Mark wrote:
"Speaking of pseudonymous works by literary authors, didn't
Don DeLillo write a book that purported to be the memoir of
the first female professional hockey player, or something
like that? Have no idea if it's hardboiled or noir."
It's titled Amazons and Cleo Birdwell is the pseudonym
Delillo used. It's subtitled "an intimate memoir by the first
woman ever to play in the National Hockey League." It was
published in 1980 and I read it not long after publication.
All I remember is that at the time I considered it to be the
worst hockey novel ever written. Keep in mind that I'm a
Canadian who grew up with the game, officiated for a number
of years and still play oldtimers hockey.
Anyone interested in hockey mysteries should go to
mysteryfile.com, asite run by Steve Lewis, and look for
Hockey Ref Mystery. Jim Felton has compiled a list of
mysteries that include references to hockey, not only
mysteries about hockey. Richard Aleas, Jason Starr, Sara
Paretsky, George V. Higgins, Robert B. Parker, Lawrence Block
and Erle Stanley Gardner are some authors mentioned.
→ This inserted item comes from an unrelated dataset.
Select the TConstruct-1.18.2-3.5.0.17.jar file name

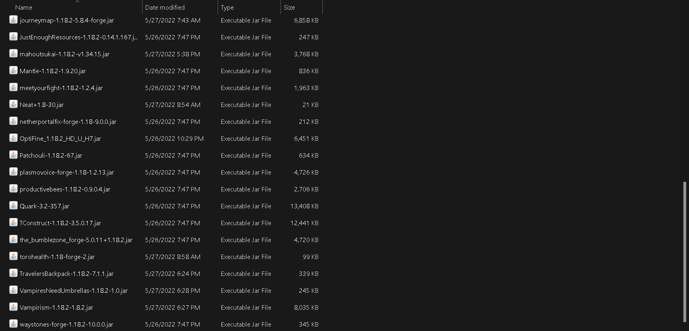(60, 223)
According to Felton, Winter of the Wolf Moon by Steve
Hamilton was submitted by two people, one of whom was Mark on
the Rara-Avis Yahoo group. It's possible at the time that
Mark mentioned it that I would have commented about how
unrealistic the hockey sequence that jumpstarted the
storyline was. Hamilton had his protagonist Alex McKnight
filling in as a goalie for the first time and stopping the
leader of the opposing team. Kit Erdman provide the initial
submission to Felton and wrote that "it establishes a sharp
conflict between McKnight and the drug-crazed leader of the
opposing team that drives the action through to the end of
the novel." Felton seconded Erdman's assessment.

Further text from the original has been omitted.